TEXT SEGMENT -

--

HENZBut they provide a strategic, competitive edge at times, and you won't hear businesses talking or sharing what they know about climate and climate variability on a natural basis because they use that in their businesses.
NNAMDIIt's the competitive edge, huh?
HENZOh, it really is. In fact, one of the interesting ones was even a pro football team, the Denver Broncos used forecast services that we used a number of years ago, and they won a couple of games one season. They said it made a difference between a winning and a losing season for them simply to know it was going to rain on out or snow out during the first half or second half and change the size of cleats. Now, that's a really small thing.
HENZBut I think when you're looking on a larger scale, especially the impacts on commodity markets and perhaps something more significant, the ability to anticipate the amount of water that we're going to keep in our reservoirs when we're switching from a, let's say, a flood period, when you want to maintain a flood pool for more water that's coming down as opposed to when you go into a drought and you want to hang on to every drop you can in that reservoir and effectively being able to organize this information is very important.
HENZAnd I think over the last 20 to 30 years, the engineering community and the meteorological community have recognized they can share and help and work with other businesses and communities to anticipate these changes. But, boy, we have a lot to learn here, Kojo.
NNAMDIGo to take short break. But you can still call us. Where do you get your weather information? 800-433-8850. Do you think it's gotten more accurate? You can also send us email to email@example.com. Do you think there's a link between the extreme weather we're seeing and climate change? You can also go to our website, kojoshow.org, and join the conversation there, or send us a tweet, @kojoshow, using the #TechTuesday. I'm Kojo Nnamdi.
NNAMDIWelcome back. It's a Tech Tuesday conversation. We're discussing changing weather conditions and climate services with Christophe A.G. Tulou. He is the director of the District of Columbia's Department of the Environment. John Henz is senior meteorologist and technical leader for Dewberry Consultants, and Tom Karl is director of the National Climatic Data Center, NCDC, in Nashville, N.C.
NNAMDITaking your calls at 800-433-8850. Tom, you got an email from John in Harpers Ferry. "Are there weather-tracking tools that anyone can buy and use? Can I set up an observation station and help provide data into the system?"
TULOUYes. There are a number of individuals who participate in observing programs. There are programs that range from K through eighth grade called the global observing program -- globe program. This is a activity that students in schools can actually participate in. There are private networks, CoCoRaHS is one in particular. It's got an interesting name. It's a cooperative observing activity run out of Colorado, but it's nationwide.
TULOUAnd there is a cooperative weather observing program that NOAA sponsors where there several thousand observes across the U.S. So, indeed, there's a couple of ways to enter into this activity.
NNAMDIChris, one of the issues that we're looking at -- I should say Christophe -- is our rising sea levels, one of our more serious challenges. In particular, what would that mean in this area? We're also looking at heavy rains in this area. You talk a little bit about those.

--

INFORMATION PROVIDED -

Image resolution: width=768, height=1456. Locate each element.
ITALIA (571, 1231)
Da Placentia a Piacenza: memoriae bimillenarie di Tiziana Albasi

--

COMPLETE THE FOLLOWING -
(A) Based on the broadcast transcript, decide whether each statement agrees with it. Answer yes or no for each, and quote the words that decide it.
(i) A professional football team made use of forecast services.
(ii) The CoCoRaHS observing network operates only within Colorado.
(iii) The globe program is open to students from kindergarten through twelfth grade.
(B) Reproduce the passage of the broadcast transcript starting at "NNAMDIIt's the competitive" and ending at "really small thing.".
The listing has no connection to the broadcast transcript.

WRITTEN RESPONSES -
(A)
(i) Yes: "the Denver Broncos used forecast services that we used a number of years ago"
(ii) No: "It's a cooperative observing activity run out of Colorado, but it's nationwide."
(iii) No: "There are programs that range from K through eighth grade called the global observing program -- globe program."

(B)
NNAMDIIt's the competitive edge, huh?
HENZOh, it really is. In fact, one of the interesting ones was even a pro football team, the Denver Broncos used forecast services that we used a number of years ago, and they won a couple of games one season. They said it made a difference between a winning and a losing season for them simply to know it was going to rain on out or snow out during the first half or second half and change the size of cleats. Now, that's a really small thing.